GREENWOOD VILLAGE | The Cherry Creek School District outlined an ambitious plan to bring students back to in-person learning next semester that still hinges on community transmission rates of COVID-19 returning to manageable levels.
The district had students in classrooms for 11 weeks this fall before rising COVID-19 case rates across the Denver metro area compelled it to return to remote learning for the rest of the semester. District Superintendent Scott Siegfried has repeatedly said that he wants to bring students back to in-person learning as soon as realistically possible, and at the board’s Monday night meeting provided an outline for how to bring students back as early as Jan. 11.
Based on data from the fall semester, schools are not a significant transmitter of COVID-19, Siegfried said. Of the 3,927 students and 553 staff members who had to quarantine because of close contact with an infected person, only 16 students and 10 staff members are known to have contracted COVID-19 while in quarantine.
In an email to The Sentinel, Tri-County Health Department representative Mellissa Sager supported Siegfried’s statement, saying that the department believes that schools are safe for in-person learning as long as districts are adhering to the guidance on how to handle COVID cases.
“We do believe the safety measures our schools are using are working and we have not found our schools to be a significant source of transmission,” she said.
The data is similar for a contingent of 35 Colorado school districts that shared information, he said. Out of over 41,026 students and 7,602 employees that quarantined across the districts, only 166 students and 144 staff members tested positive in quarantine.
That “starts to paint the picture that the multiple overlapping safety strategies we have in schools do work,” Siegfried said.
The district’s data also showed that, as predicted early in the pandemic, younger students contracted COVID-19 at lower rates, he said.

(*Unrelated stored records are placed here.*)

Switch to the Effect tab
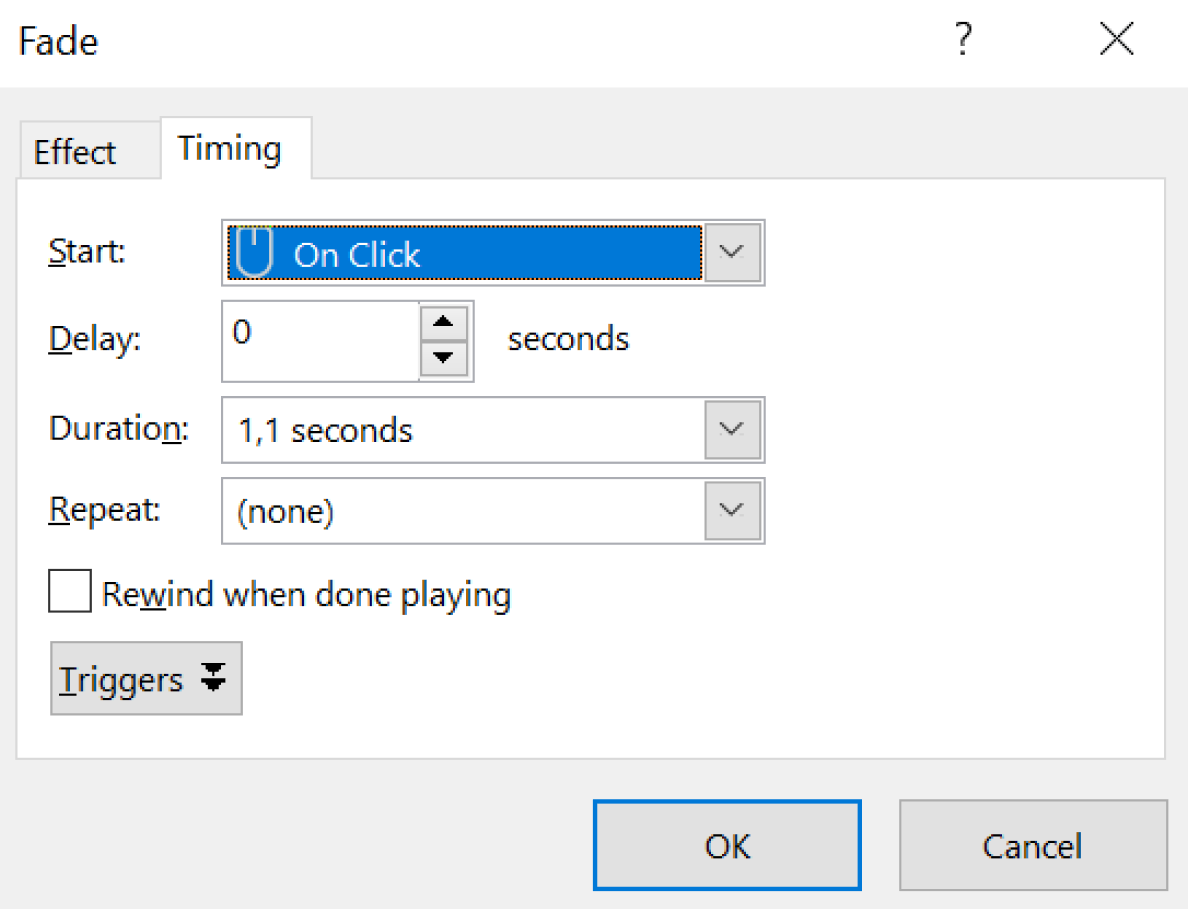The width and height of the screenshot is (1188, 909). pyautogui.click(x=74, y=151)
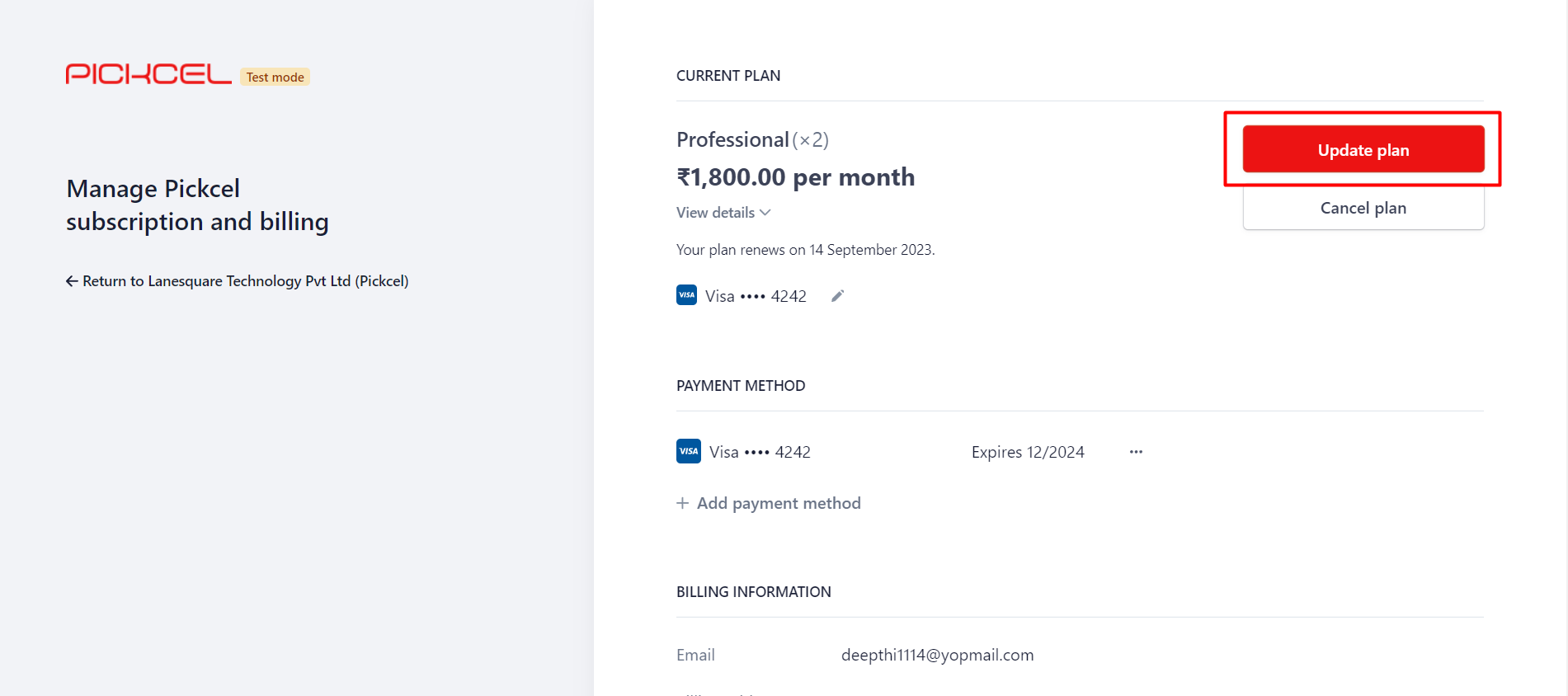Click the Pickcel logo
1568x696 pixels.
[148, 74]
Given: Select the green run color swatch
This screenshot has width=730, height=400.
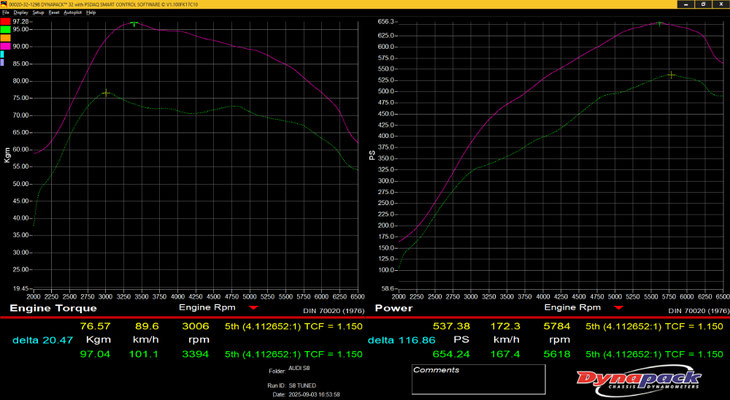Looking at the screenshot, I should click(5, 29).
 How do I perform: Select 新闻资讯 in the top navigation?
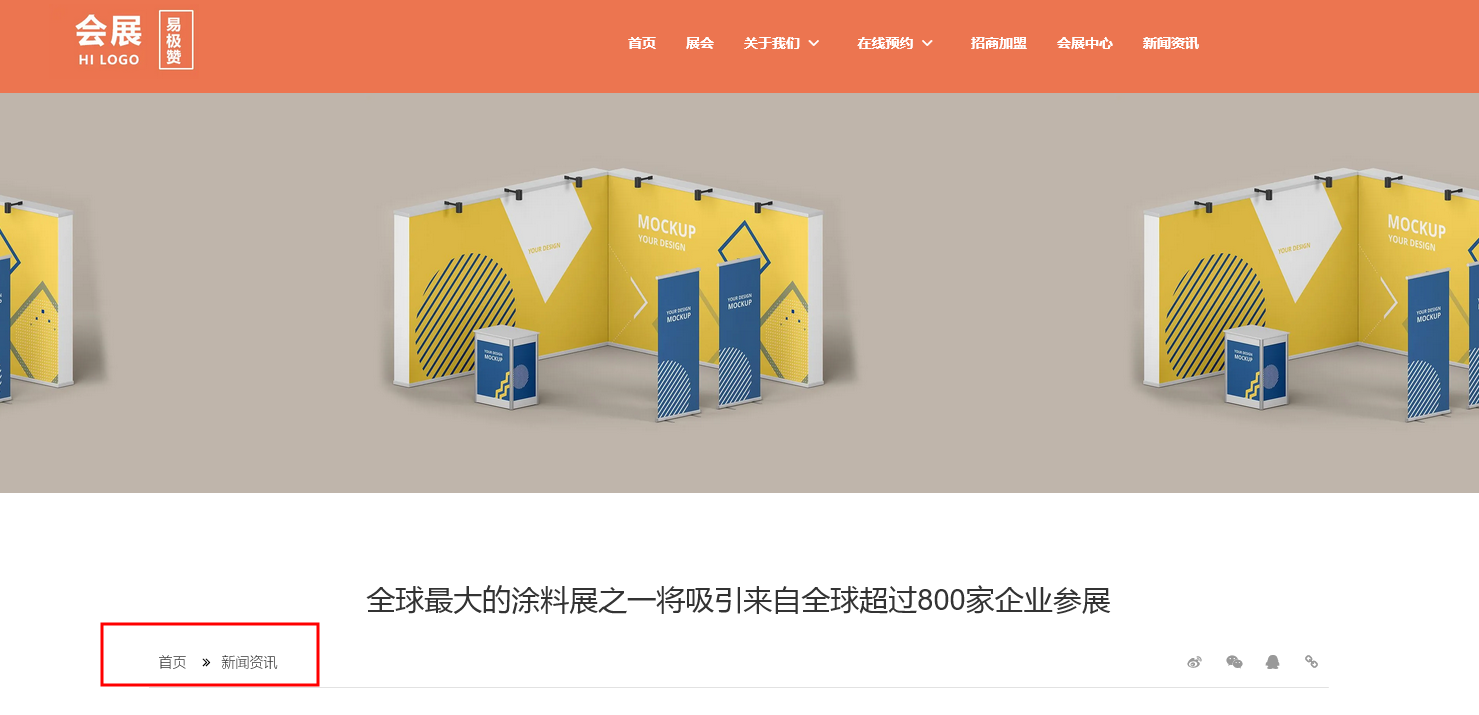1171,43
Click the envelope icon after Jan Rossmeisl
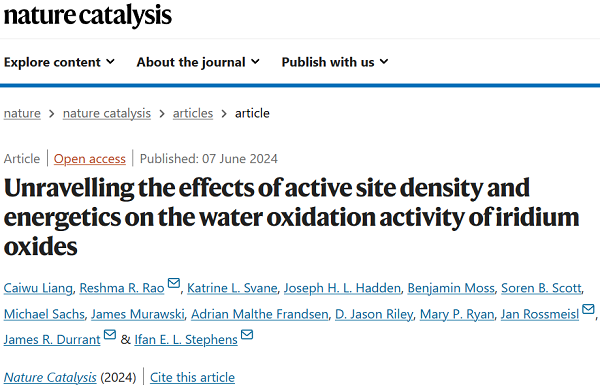600x387 pixels. (588, 309)
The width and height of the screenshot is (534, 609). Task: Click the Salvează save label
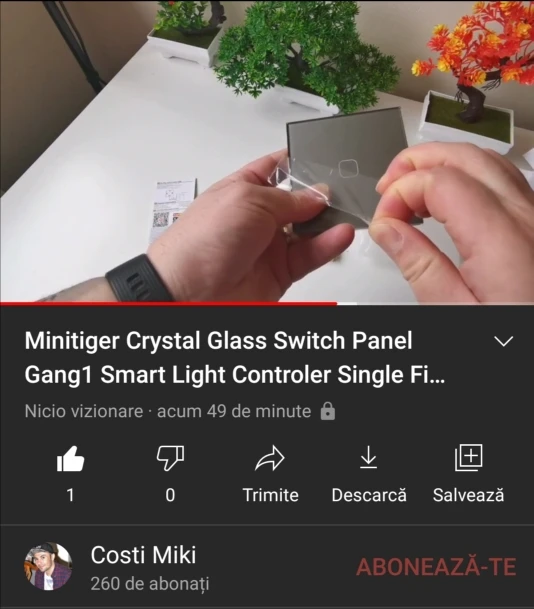click(x=469, y=495)
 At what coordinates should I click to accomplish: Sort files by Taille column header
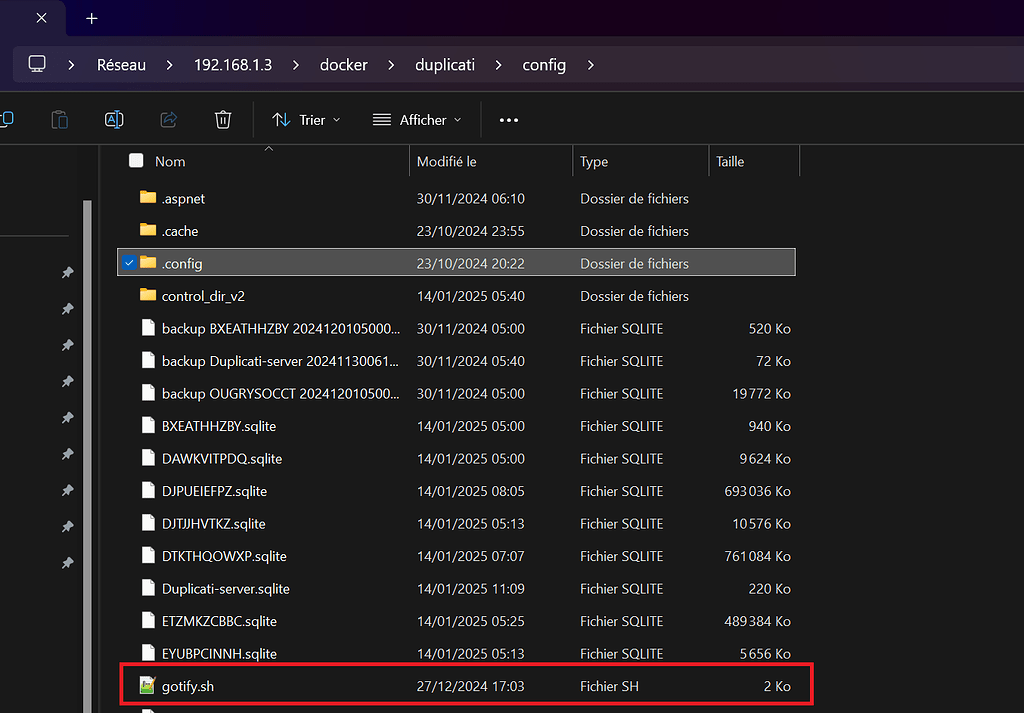coord(730,161)
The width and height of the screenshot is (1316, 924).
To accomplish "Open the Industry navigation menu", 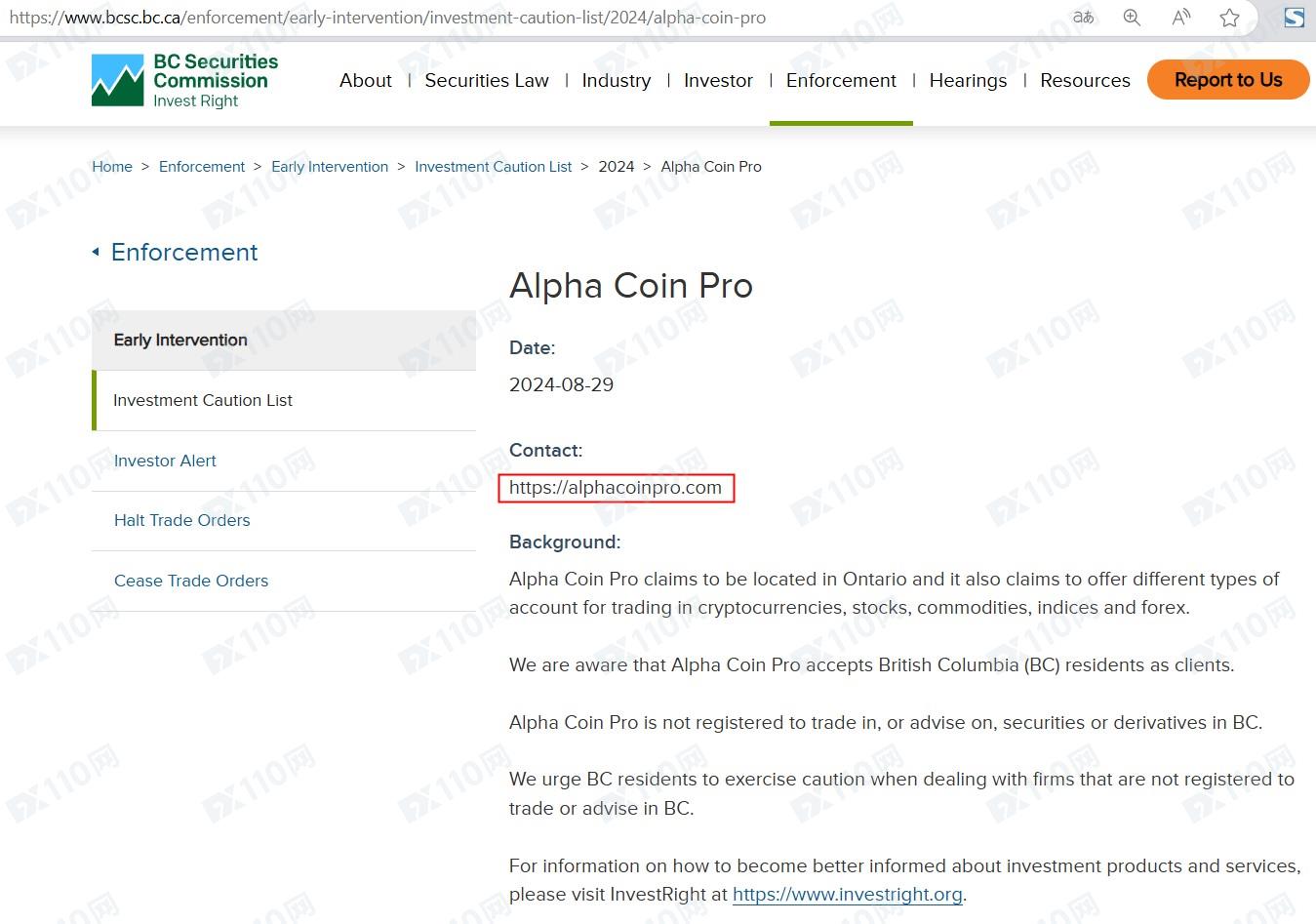I will coord(616,81).
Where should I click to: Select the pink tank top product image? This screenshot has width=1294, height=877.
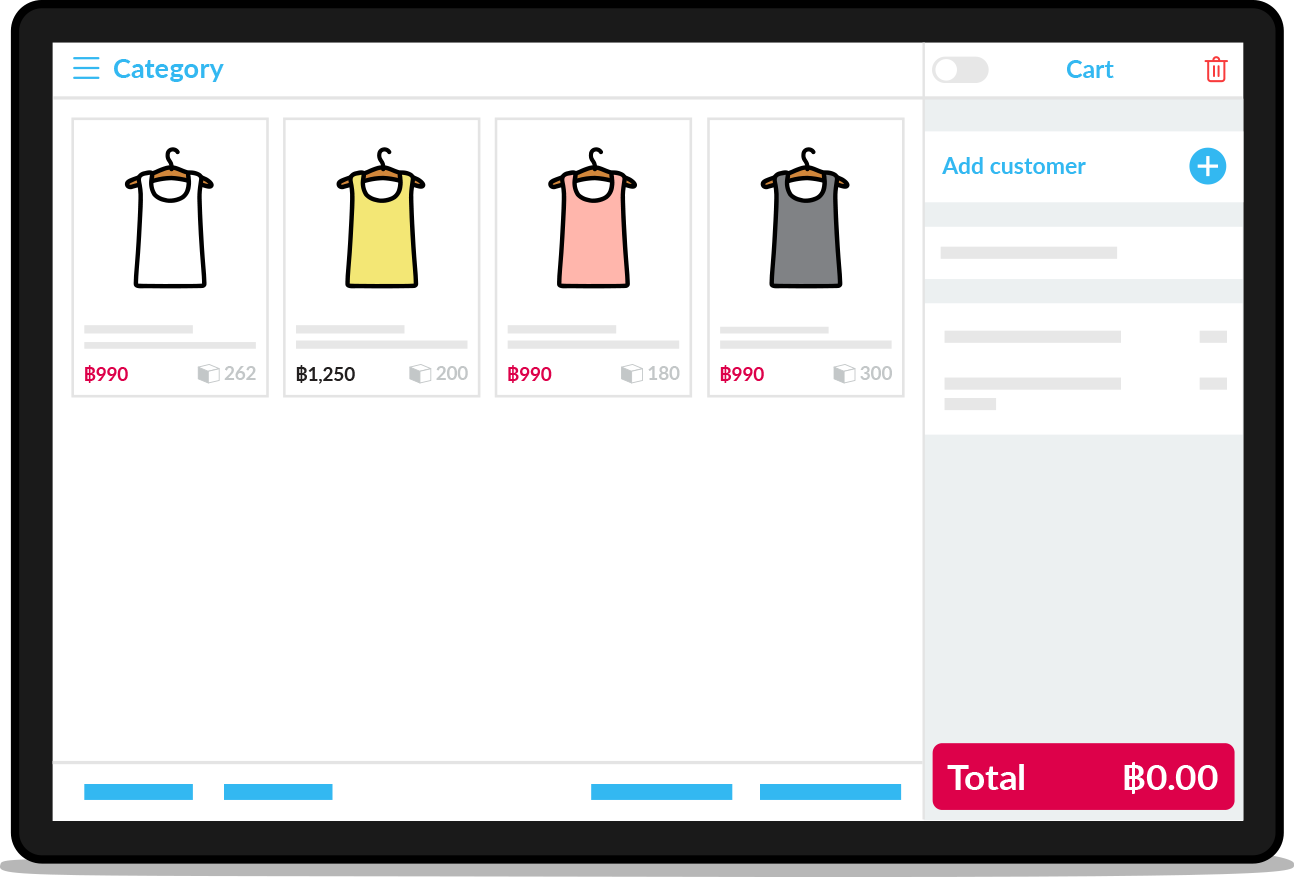point(593,218)
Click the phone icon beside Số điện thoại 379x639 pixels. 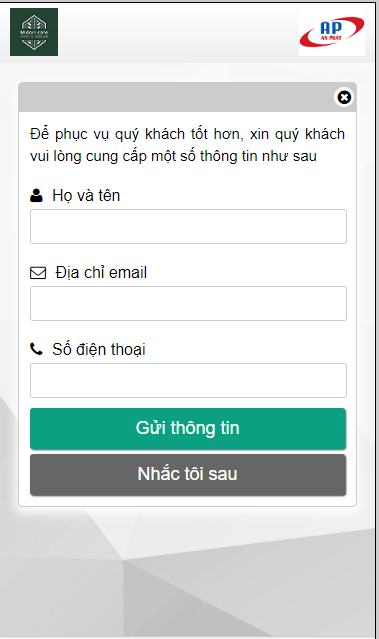pos(36,349)
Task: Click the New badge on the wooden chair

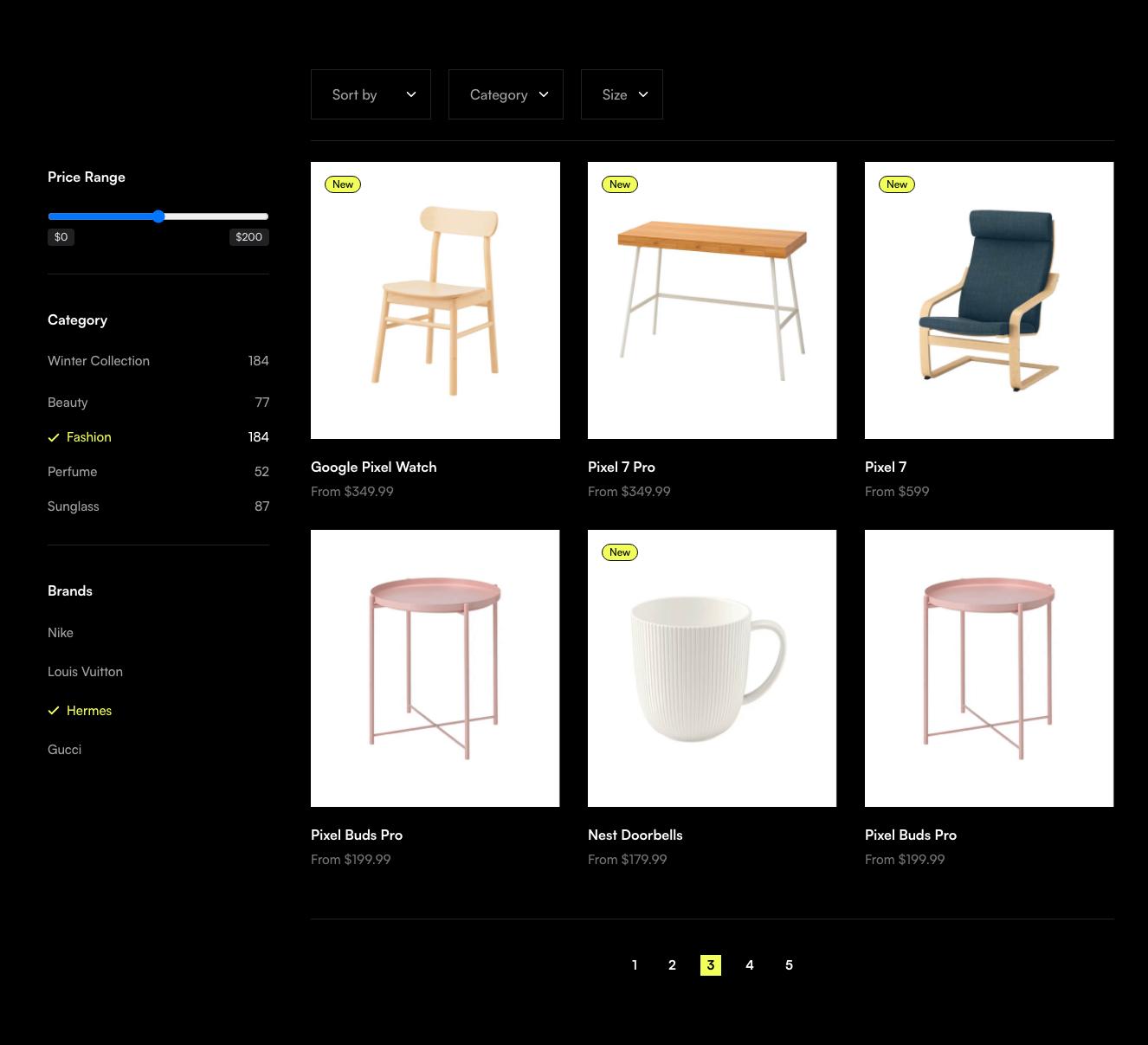Action: pos(343,184)
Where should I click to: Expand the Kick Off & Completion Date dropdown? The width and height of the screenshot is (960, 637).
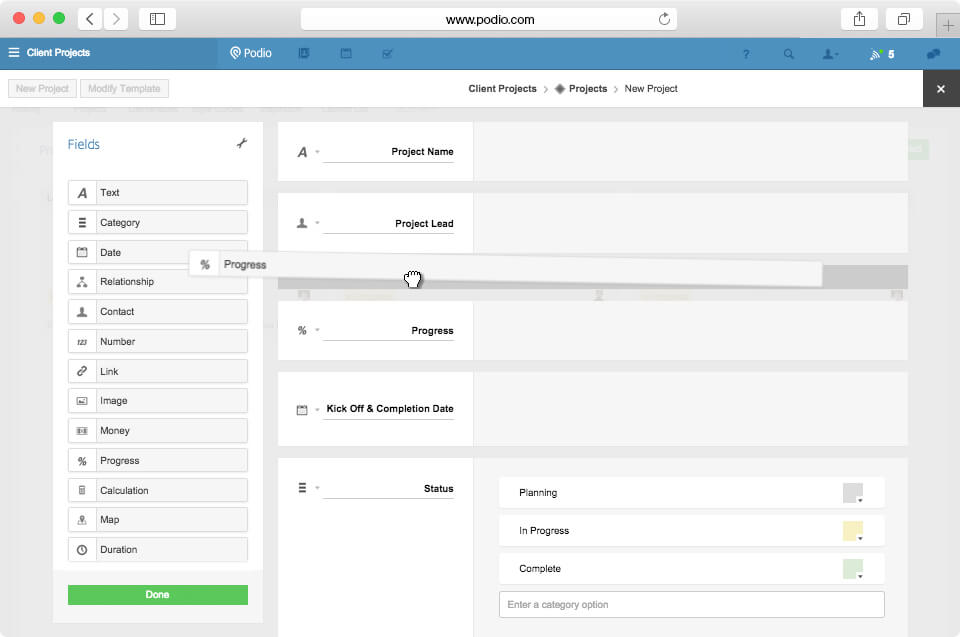(315, 408)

Ultimately, what led the district to return to remote learning was the fact that it could no longer maintain in-person learning with the skyrocketing rate of COVID-19 in the community, Siegfried said. A key takeaway from the data was that what were initially developed as school safety measures functioned more as measures of operational viability.
The district found that once the 14-day community incidence rate of COVID-19 in Arapahoe County reached 500 per 100,000 people, it became very difficult to maintain in-person learning. However, with more safety strategies in place he believes that it is possible for schools to be open at a higher rate.
To help facilitate that, the district will partner with COVIDCheck Colorado to offer free COVID testing to district students beginning on Jan. 5, Siegfried said. If students regularly get tested, he hopes that more asymptomatic cases will be identified, reducing the level of transmissions.
Students will not be required to be tested, and they will need parental permission.
“It truly is about a commitment to the greater good,” Siegfried said.
As per updated guidance from the CDC, students and staff who are in quarantine will be able to take a COVID test after five days and if it comes back negative can return to the classroom after seven days of quarantine. Along with using targeted quarantining in high schools, Siegfried said he hopes that will cut back on having large numbers of students and faculty out of the classroom.
The district will plan to begin the semester with three days of remote learning from Jan. 6 to 8 to give a buffer week in between the holidays for cases to arise. After that, the district will tentatively plan to bring students back to the classroom. on Jan. 11.
If the community incidence rate is below 500 per 100,000 on Jan. 4, it will have full in-person learning for elementary students and hybrid learning for secondary students. If the incidence rate is higher than that, Siegfried will make a decision on what to do. That could include still bringing all students back if it looks like the incidence rate is trending down, only bringing back elementary students, or keeping all students completely remote.
Arapahoe County’s Tuesday 14-day incidence rate is 845.7 per 100,000, down from 981 on Monday, and it has been decreasing from a high of over 1,000 in November. Siegfried said he is hopeful that it will continue to go down. Whether the Christmas holidays will lead to another spike in cases remains to be seen.
The district will also strongly advocate for teachers to be placed at the top of the priority list to be vaccinated in phase two of Colorado’s vaccine rollout, which covers essential workers.
Kasey Ellis, president of the Cherry Creek Education Association, said that the union worked with Siegfried on the plan and believes that it will help facilitate a safe return to in-person learning. Testing of students was something that teachers had been asking for, Ellis said, and the union also advocated for the first week to be remote to provide more of a buffer from the holidays.
On Tuesday, Siegfried and a group of other superintendents from the Denver metro area held a press conference to discuss their back-to-school plans along with Bill Burman, co-chair of the Metro Denver Partnership for Health. The partnership consists of representatives from six health departments in the Denver area, including Tri-County.
By collecting on data from the fall, Burman said that the partnership has found that schools are affected by community transmission but don’t drive community transmission.
“We have very good data that show that schools are definitely affected by community transmission but the majority of cases are acquired in the home, not in the school,” Burman said.
Additionally, the partnership found that and that younger children are at a lower risk for transmitting the virus and that the overlapping safety strategies schools have been using, such as quarantining, cohorting and mask wearing, appear to be working.
Based on that information, Burman said that in-person learning should be a high priority, especially for elementary school students.